ESEMPI DI AZIENDE VIRTUOSE
E nonostante il settore del lusso sia stato tra i più colpiti nel periodo della crisi, gli esempi positivi non mancano. Come i grandi gruppi francesi del lusso come LVMH, L’Oréal, Hermès e Chanel, che si sono impegnati a mantenere tutti i dipendenti sul libro paga, senza attingere agli aiuti governativi per continuare a pagare la normale retribuzione. Altre aziende, come Puma e Moncler, integrano i sussidi governativi fino ad arrivare a corrispondere l’intero salario ai dipendenti. Ferrari invece ha fatto sapere che offrirà un test gratuito per gli anticorpi del Covid-19 a tutti i dipendenti che ne faranno richiesta e alle loro famiglie.
ACQUISTARE MENO MA MEGLIO
“A nostro giudizio, l’industria del lusso esprime intrinsecamente l’idea del consumo sostenibile, facendo leva sul concetto di ‘acquistare meno ma meglio’”, spiega Ramachandran, secondo cui “dopo la pandemia, i consumatori saranno più attenti alla sostenibilità e questo potrebbe favorire, rispetto ai marchi usa-e-getta, quelli più duraturi che conquisteranno quindi quote di mercato”. La crisi attuale dimostra inoltre che i tre fattori Esg, ovvero ambiente, sociale e governance, sono interconnessi e non vanno considerati separatamente.

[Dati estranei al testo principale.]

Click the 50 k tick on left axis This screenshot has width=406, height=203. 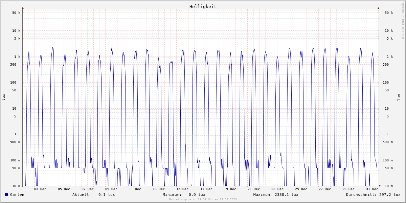(x=16, y=13)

UNA FASE DECISIVA PER I BRAND DEL LUSSO
Si tratta, osserva l’esperta di GAM, di una “fase decisiva, in cui le decisioni dei marchi di lusso sui valori che intendono sostenere plasmeranno i loro business model e il loro potenziale successo in futuro. Avranno la possibilità di conquistare la fiducia dei clienti, fidelizzare i dipendenti e garantirsi una maggiore sicurezza della catena di distribuzione in una realtà in cui la produzione just-in-time farà parte del passato”. In questo contesto, i marchi del lusso devono stare attenti a non incorrere in danni alla reputazione da cui uscirebbero più difficilmente oggi rispetto a un periodo “normale”. “Dopo la crisi vedremo quali marchi si saranno guadagnati il diritto di ‘rientrare nella stanza’ per sentirsi dire che hanno saputo fare la loro parte in questo scenario senza precedenti”.